● Your assignment:
In the entries below, find every line with the string "Great" and copy it.

● Data for this task:
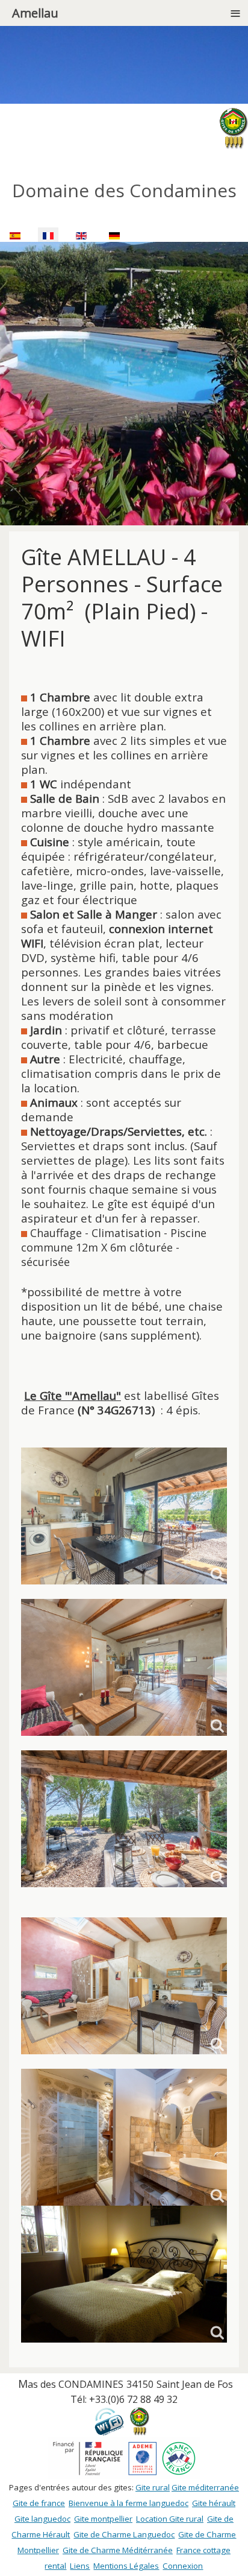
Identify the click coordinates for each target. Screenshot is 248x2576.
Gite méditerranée (205, 2487)
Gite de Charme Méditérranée (118, 2550)
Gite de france (39, 2503)
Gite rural (152, 2487)
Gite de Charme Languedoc (124, 2534)
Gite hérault (213, 2503)
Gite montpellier (103, 2518)
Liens (80, 2565)
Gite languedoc (42, 2518)
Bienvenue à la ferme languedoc (128, 2503)
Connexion (183, 2565)
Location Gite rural (169, 2518)
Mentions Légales (126, 2565)
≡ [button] (235, 12)
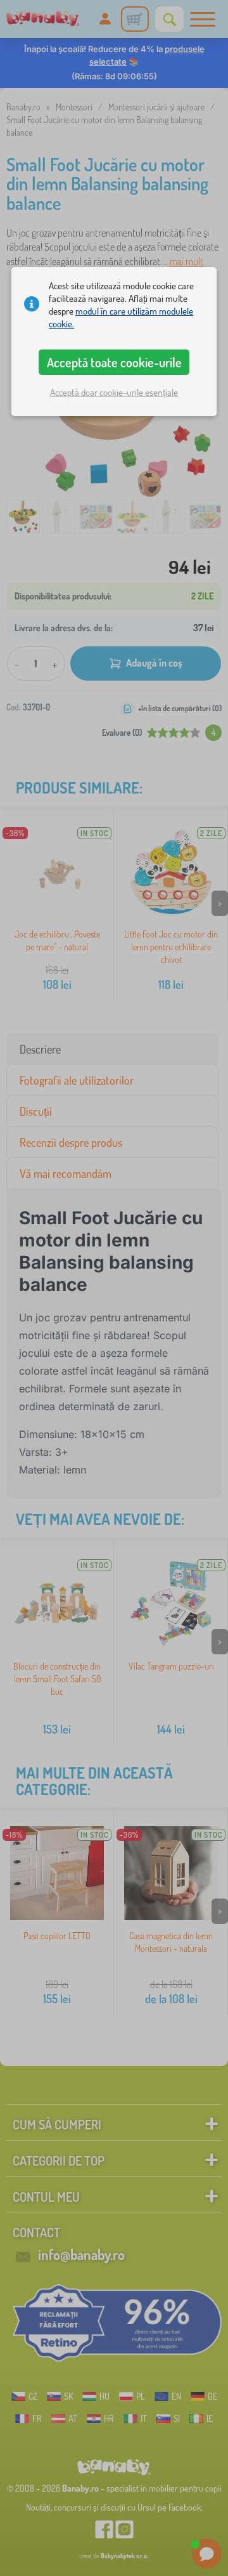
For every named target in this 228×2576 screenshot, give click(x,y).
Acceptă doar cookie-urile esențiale (114, 392)
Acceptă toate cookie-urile (114, 362)
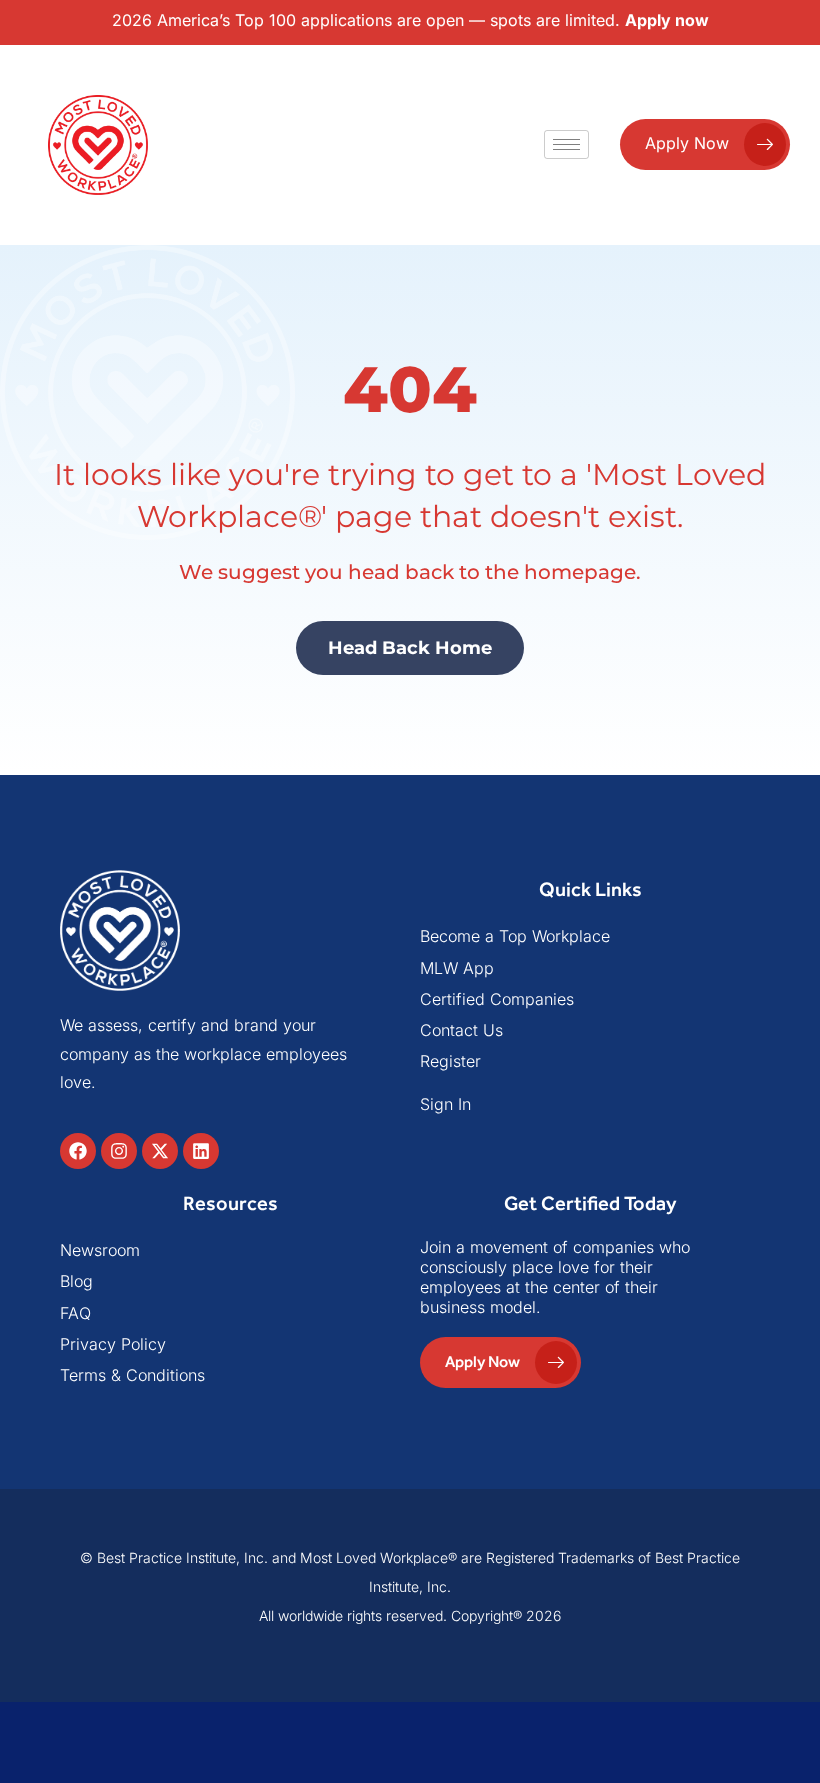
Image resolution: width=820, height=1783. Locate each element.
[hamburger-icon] (566, 144)
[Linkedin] (201, 1151)
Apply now (667, 20)
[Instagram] (119, 1151)
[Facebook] (78, 1151)
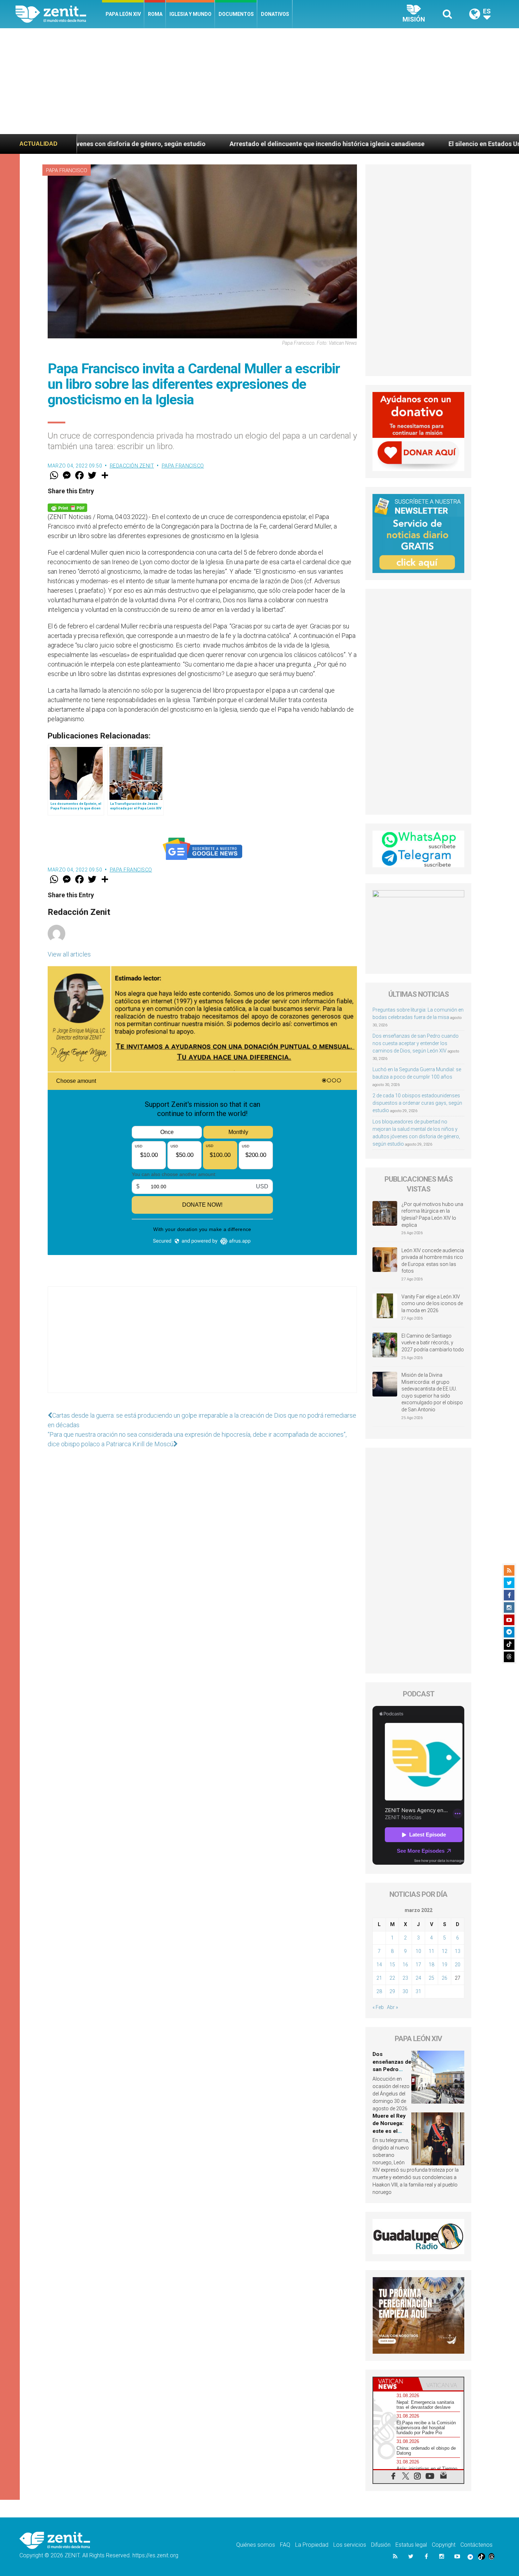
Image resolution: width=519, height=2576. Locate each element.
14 (379, 1964)
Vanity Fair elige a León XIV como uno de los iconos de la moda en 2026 (432, 1303)
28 (379, 1991)
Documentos (236, 14)
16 (405, 1964)
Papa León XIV (123, 14)
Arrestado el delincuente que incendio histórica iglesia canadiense (170, 143)
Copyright (443, 2544)
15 (392, 1964)
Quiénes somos (255, 2544)
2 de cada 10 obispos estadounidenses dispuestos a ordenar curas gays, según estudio (417, 1103)
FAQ (285, 2544)
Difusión (380, 2544)
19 (444, 1964)
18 (431, 1964)
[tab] (395, 2383)
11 (431, 1951)
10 (418, 1951)
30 (405, 1991)
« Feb (378, 2007)
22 (392, 1978)
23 (405, 1978)
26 (444, 1978)
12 (444, 1951)
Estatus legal (411, 2544)
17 (418, 1964)
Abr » (392, 2007)
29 (392, 1991)
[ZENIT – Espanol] (59, 14)
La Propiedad (311, 2544)
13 (457, 1951)
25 (431, 1978)
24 (418, 1978)
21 (379, 1978)
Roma (155, 14)
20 (457, 1964)
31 (418, 1991)
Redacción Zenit (132, 466)
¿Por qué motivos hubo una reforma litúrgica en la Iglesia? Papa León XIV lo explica (432, 1214)
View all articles (69, 954)
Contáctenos (476, 2544)
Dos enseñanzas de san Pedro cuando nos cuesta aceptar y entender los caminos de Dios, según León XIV (415, 1043)
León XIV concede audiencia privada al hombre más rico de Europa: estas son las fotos (432, 1261)
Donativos (275, 14)
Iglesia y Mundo (190, 14)
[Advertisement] (259, 81)
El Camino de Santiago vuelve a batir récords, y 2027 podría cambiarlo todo (432, 1342)
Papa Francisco (66, 170)
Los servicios (349, 2544)
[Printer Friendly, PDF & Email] (67, 507)
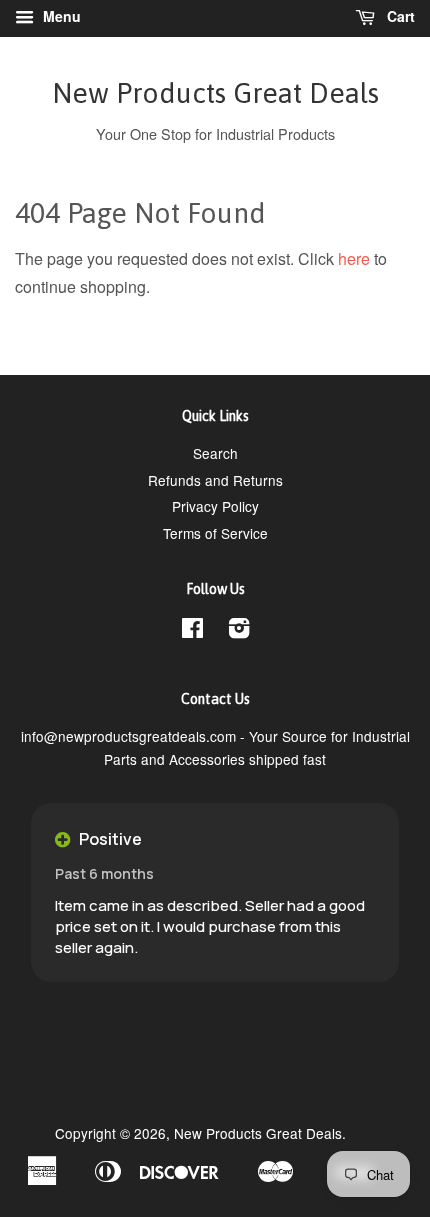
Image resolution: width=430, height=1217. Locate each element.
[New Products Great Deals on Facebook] (192, 631)
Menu (60, 16)
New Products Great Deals (215, 93)
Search (215, 453)
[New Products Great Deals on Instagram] (239, 631)
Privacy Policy (215, 506)
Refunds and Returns (215, 480)
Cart (399, 16)
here (354, 258)
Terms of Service (215, 533)
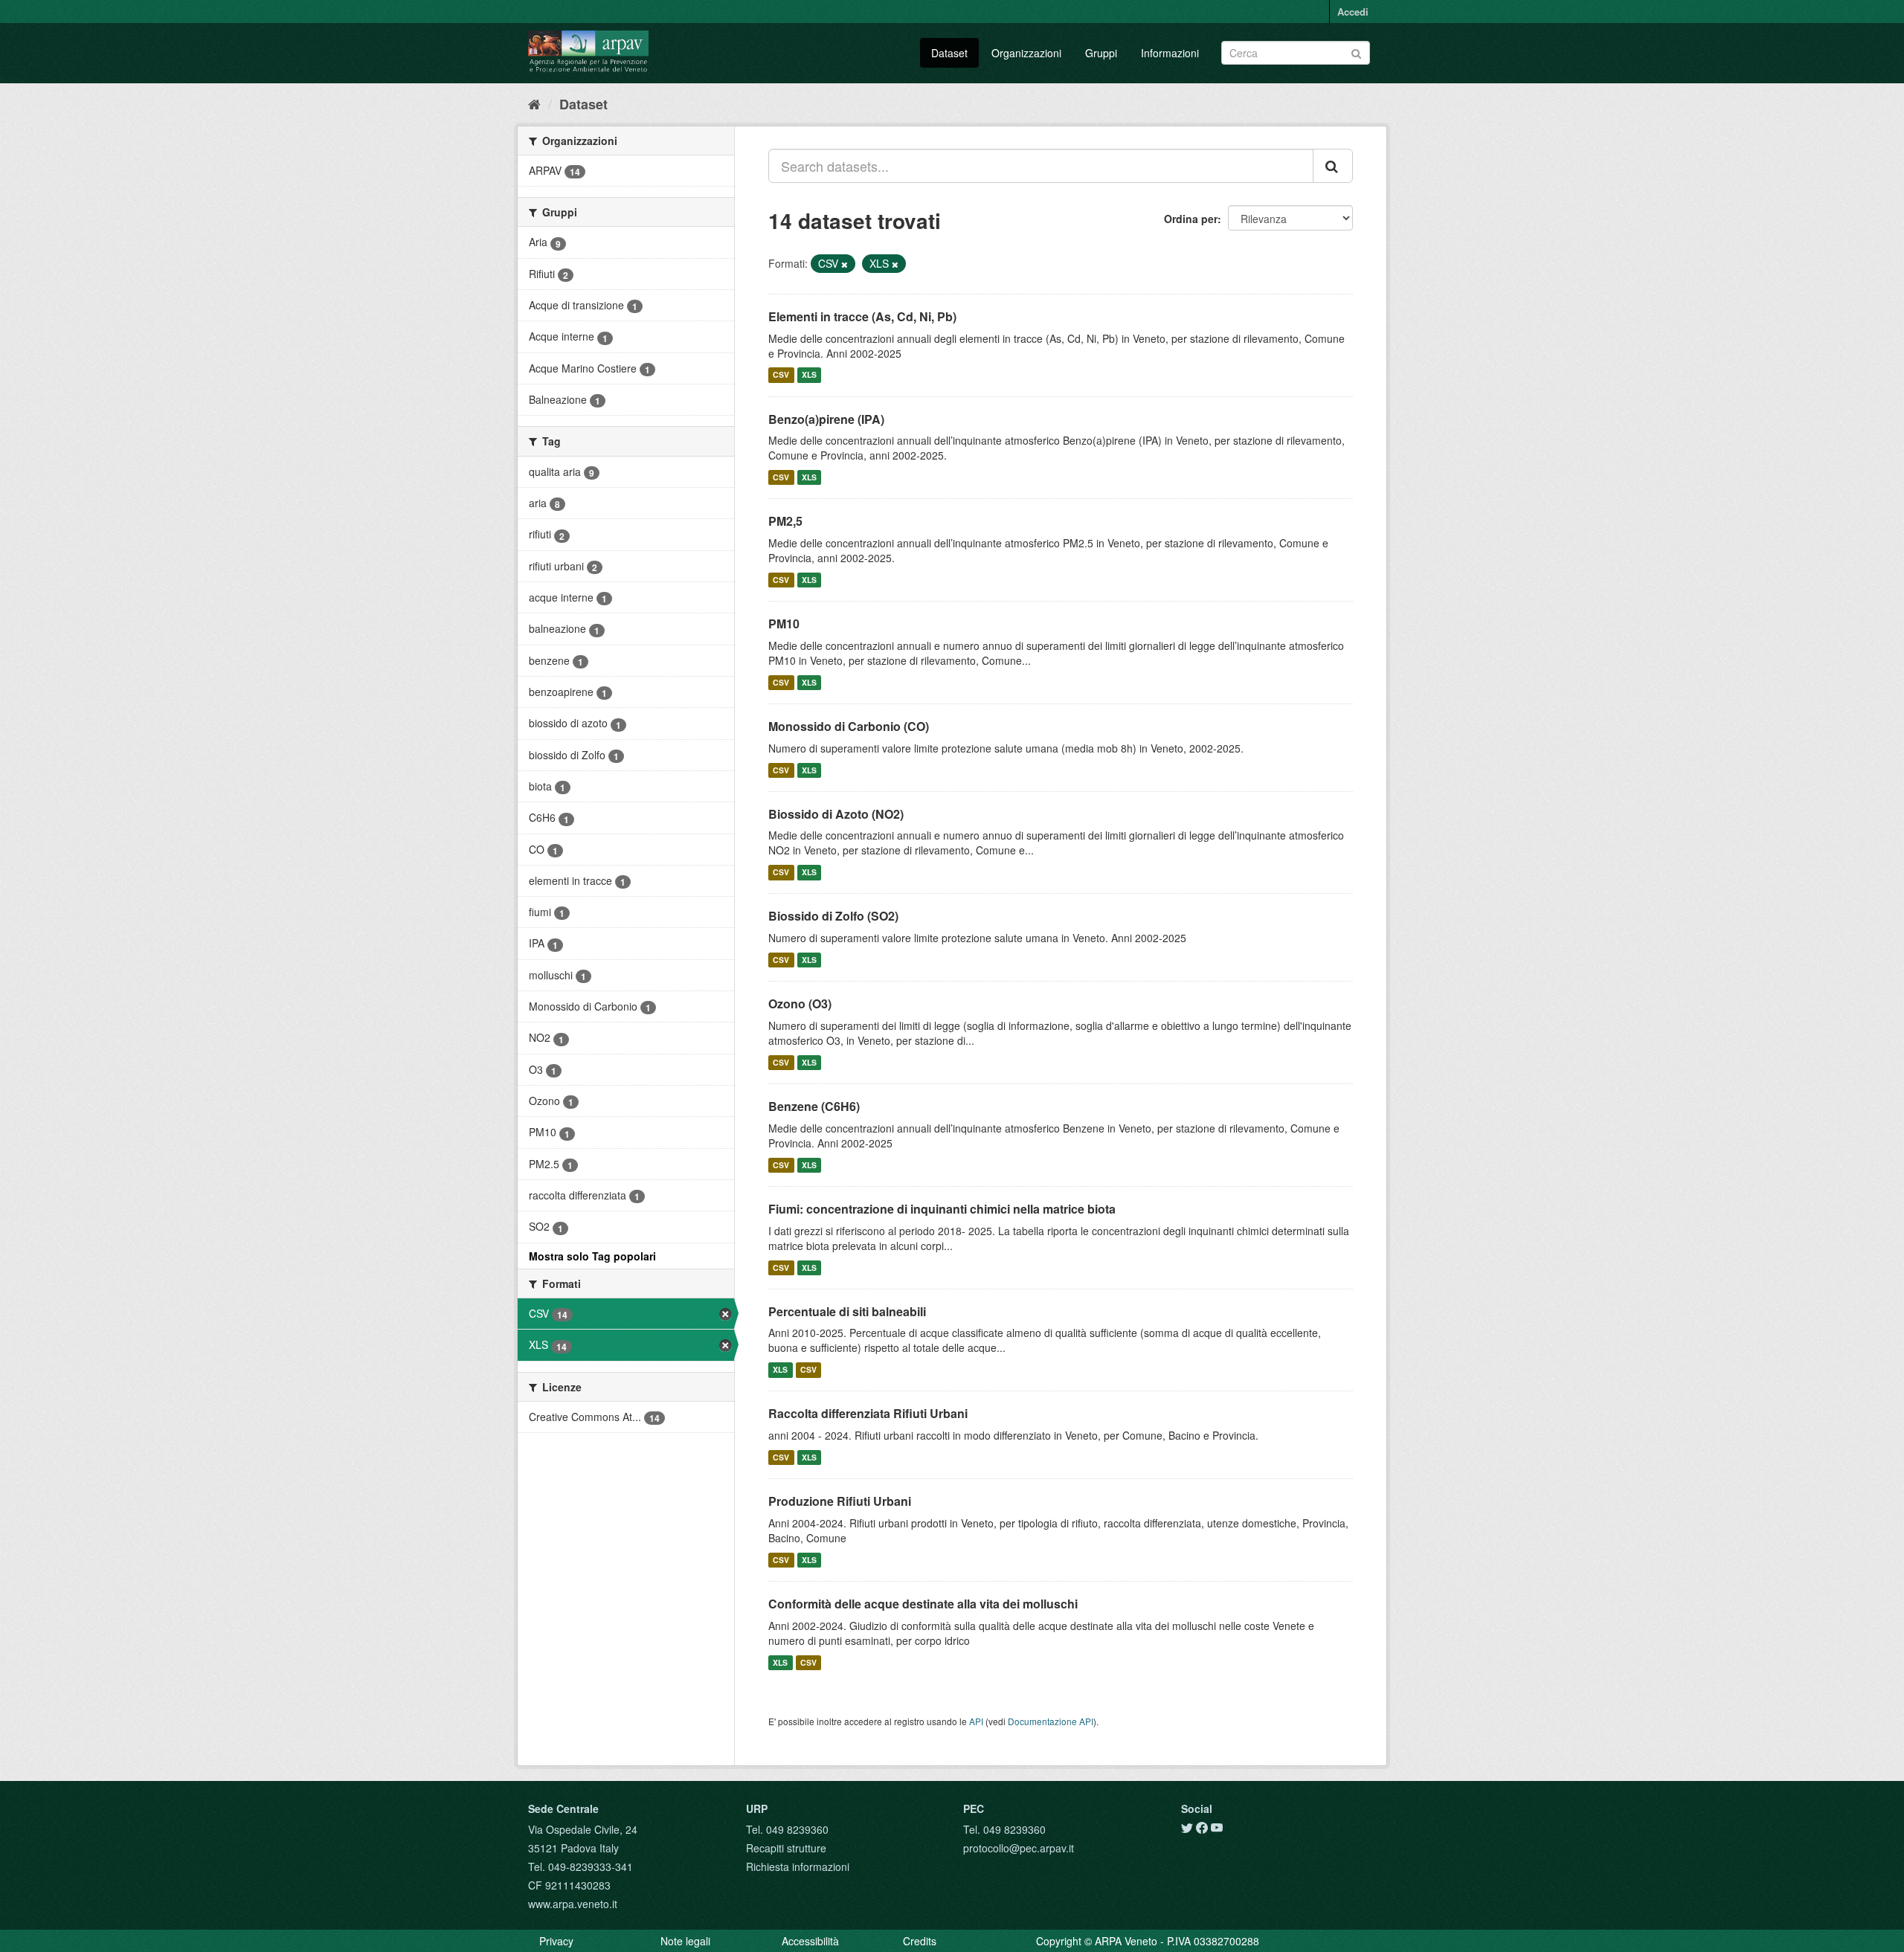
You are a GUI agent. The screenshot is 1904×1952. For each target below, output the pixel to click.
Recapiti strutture (786, 1847)
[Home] (534, 103)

● Solution to this problem:
[New Products Great Deals on Facebook] (192, 631)
New Products Great Deals (215, 93)
[New Products Great Deals on Instagram] (239, 631)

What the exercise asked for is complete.